What you will do:
In the records below, work out how many lines hold the word "text". Report the number alone.

START Input data

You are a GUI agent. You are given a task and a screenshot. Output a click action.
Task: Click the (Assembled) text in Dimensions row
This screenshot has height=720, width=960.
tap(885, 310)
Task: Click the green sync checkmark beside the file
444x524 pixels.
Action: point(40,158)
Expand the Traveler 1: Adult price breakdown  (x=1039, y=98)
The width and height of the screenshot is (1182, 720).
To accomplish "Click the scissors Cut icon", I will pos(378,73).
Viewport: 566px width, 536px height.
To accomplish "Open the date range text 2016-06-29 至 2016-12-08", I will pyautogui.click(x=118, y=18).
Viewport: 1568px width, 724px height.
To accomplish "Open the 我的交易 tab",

END Input data
START Input data

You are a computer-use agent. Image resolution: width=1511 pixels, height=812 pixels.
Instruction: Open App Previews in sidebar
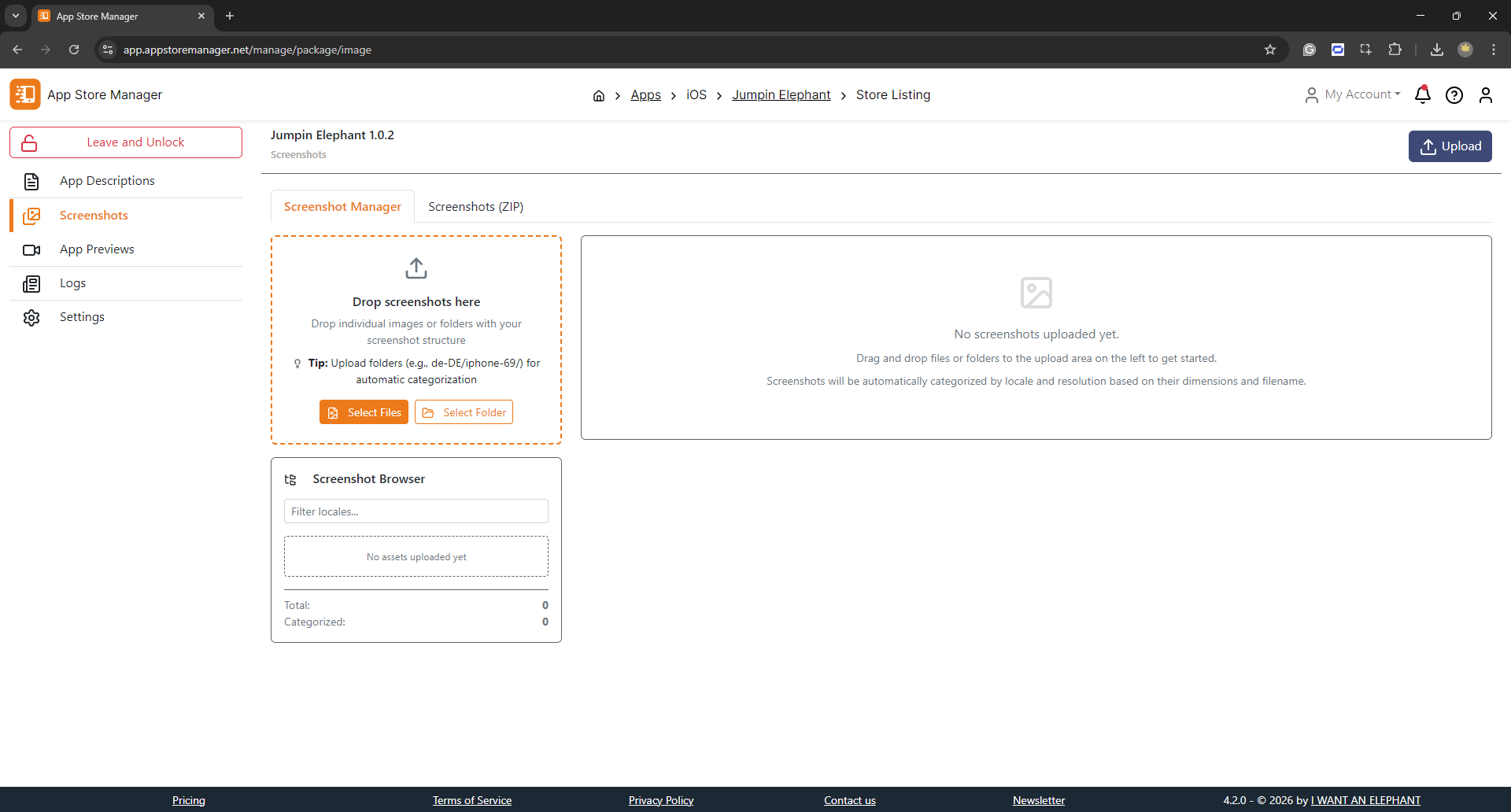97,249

END Input data
START Input data

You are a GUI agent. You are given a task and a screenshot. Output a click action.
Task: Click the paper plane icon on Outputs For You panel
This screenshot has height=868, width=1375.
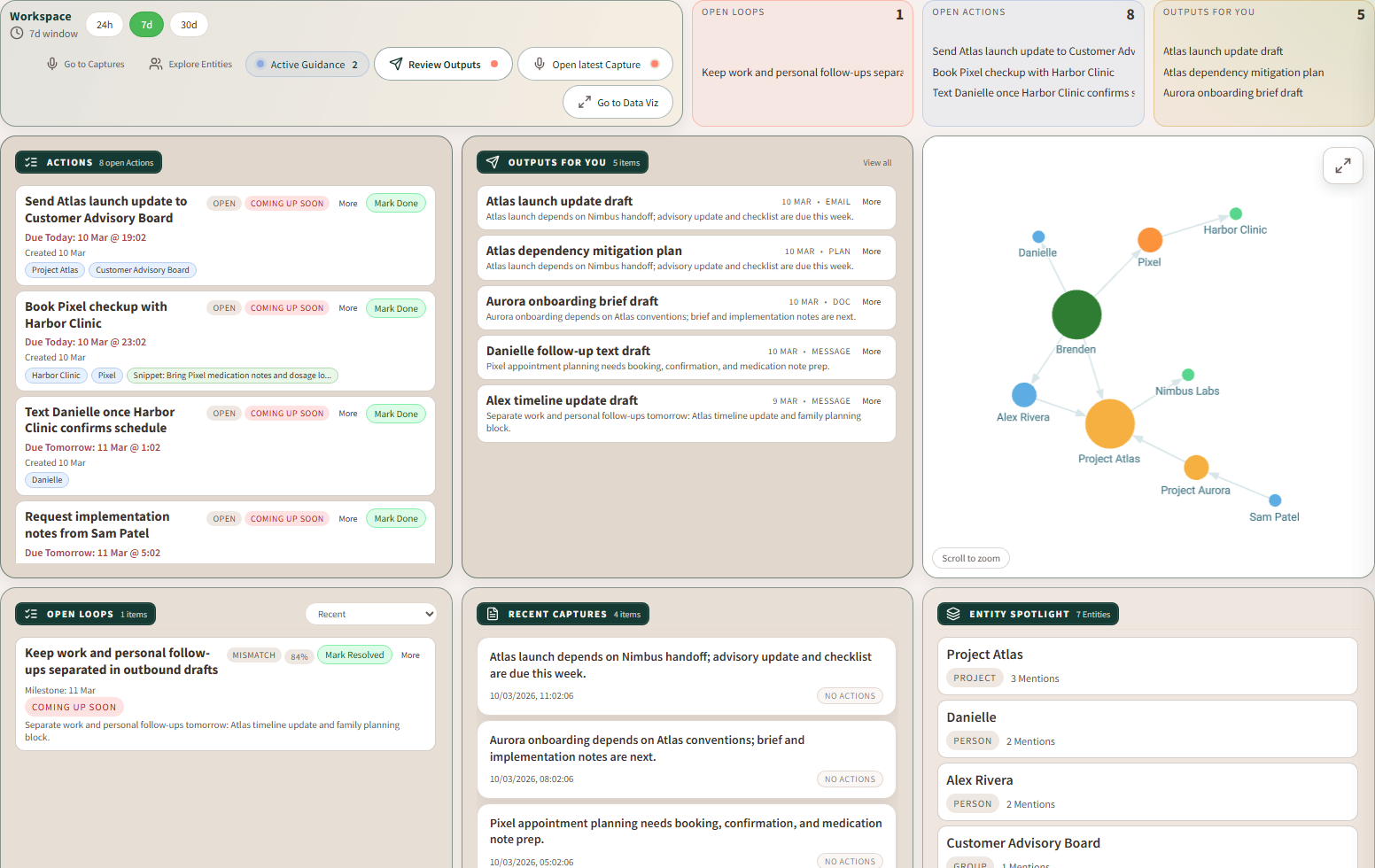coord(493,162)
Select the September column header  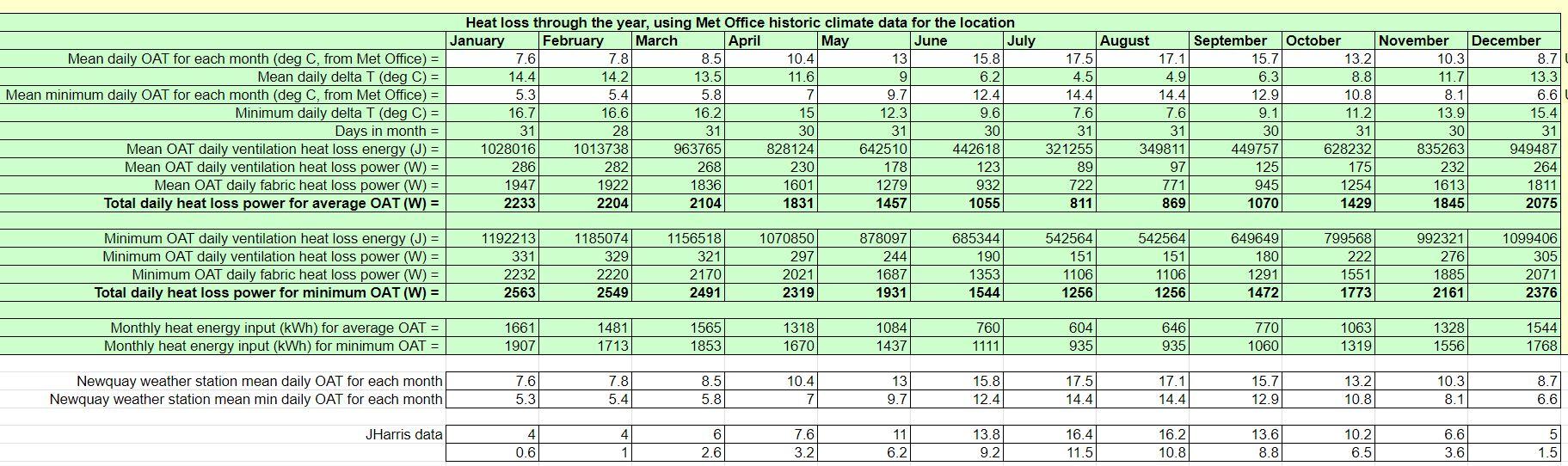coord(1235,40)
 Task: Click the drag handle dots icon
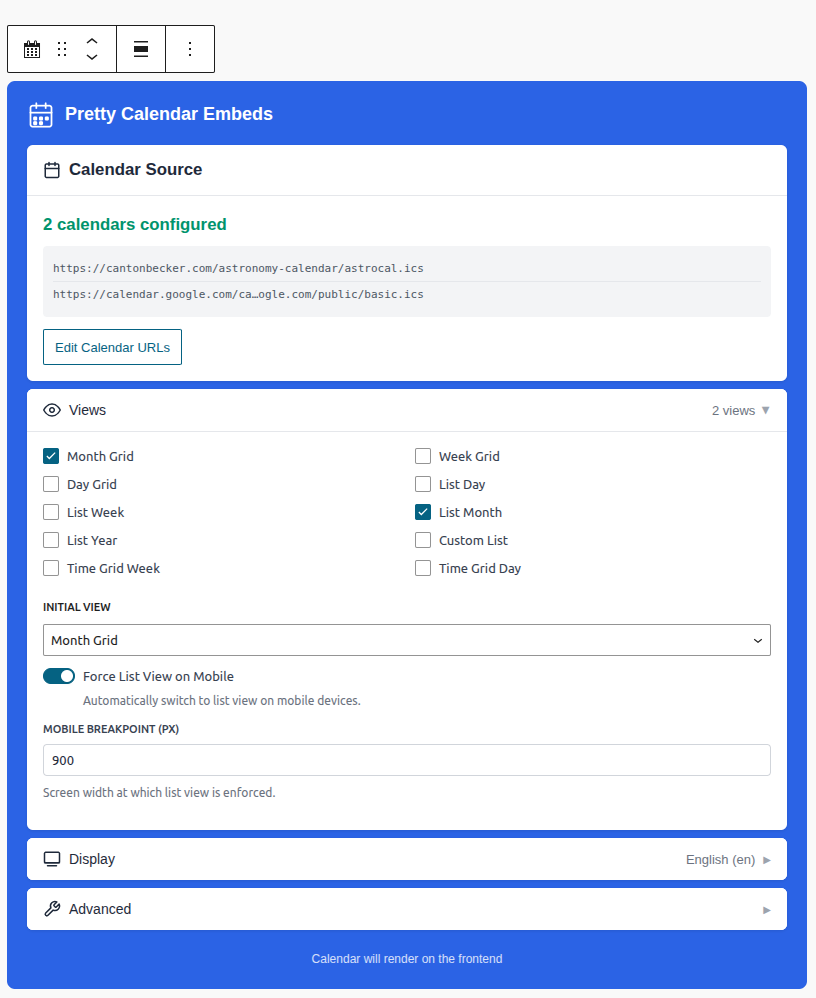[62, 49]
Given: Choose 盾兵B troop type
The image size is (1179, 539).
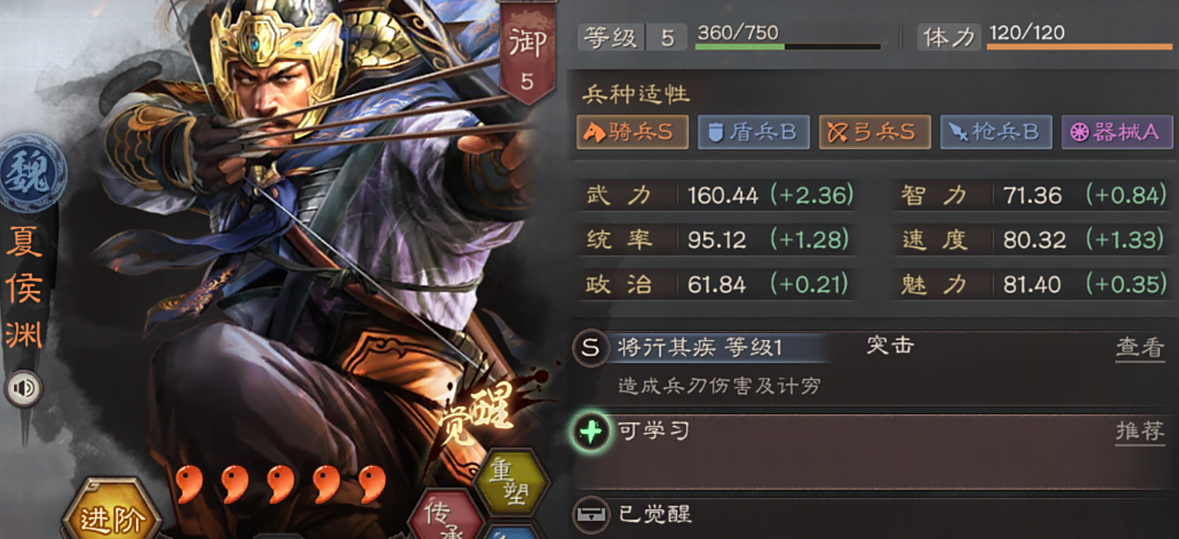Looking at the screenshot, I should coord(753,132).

END Input data

Response to this task:
2